MCs were not observed in one case of lymphoma with high MVD (6.67 ± 1.5) on the periphery. In concurrence with this, Sabattini and Bettini[11] also reported infiltrating MCs in the stromal compartment of all canine HSAs except one splenic HSA in which no MCs were detected. The reasoning behind why MCs were absent in rare neoplastic cases, while commonly seen in similar other neoplasms, is unknown. Whether the variation is idiopathic or associated with the stage of the neoplasm development or other mechanisms which underlie the absence of MCs in rare cases of some neoplasms needs further investigation.

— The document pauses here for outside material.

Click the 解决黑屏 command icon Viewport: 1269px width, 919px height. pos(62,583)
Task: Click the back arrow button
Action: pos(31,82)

It is also worth noting that MCs are highly heterogeneous in terms of their morphology, function, and metabolic products.[26] Despite a well-documented association of MCs with tumor angiogenesis and development, variable roles of MCs are reported in different types of tumors in humans. Reports indicate that MC accumulation can either be beneficial or detrimental for tumor growth,[27,28] depending on the local stromal conditions[28] and the stage of tumorigenesis. For example, MCs exhibited protumorigenic capacity and promoted angiogenesis in late stage malignancy of intestinal tumorigenesis in humans, and played a protective role by promoting apoptosis of tumor cells in early stage.[29] MCs may play both angiogenic and antiangiogenic roles in different stages of hemangioma.[30] For example, a highest number of MCs was recorded during the involuting phase, less in the involuted phase, and least in the proliferative phase of hemangiomas in humans.[26] Furthermore, angiogenesis is regulated by both activator and inhibitor molecules. More than a dozen different proteins have been identified as angiogenic activators and inhibitors.[24] Inconsistent results between MC density and tumor development in different tumors may be due to differences in effect of MC chemotactic factors released from cancer cells on stromal MC reactions.[5]

The fact that tumor growth of human cutaneous lymphoma model was significantly decreased in MC-deficient mice[8] and that MCs are associated with invasiveness, severity, and malignancy of various neoplasms[4-7,13,17,27,31] suggests that controlling proliferation of MCs may play an important role in minimizing tumor growth and invasiveness.

Conclusion

Significantly increased MCC in canine nodal lymphomas and its correlation with MVD in this study suggests that MCs may play an important role in development and invasiveness of canine nodal lymphomas. We recommend further detailed investigation on the role of MC as important part of tumor microenvironment in canine nodal lymphomas.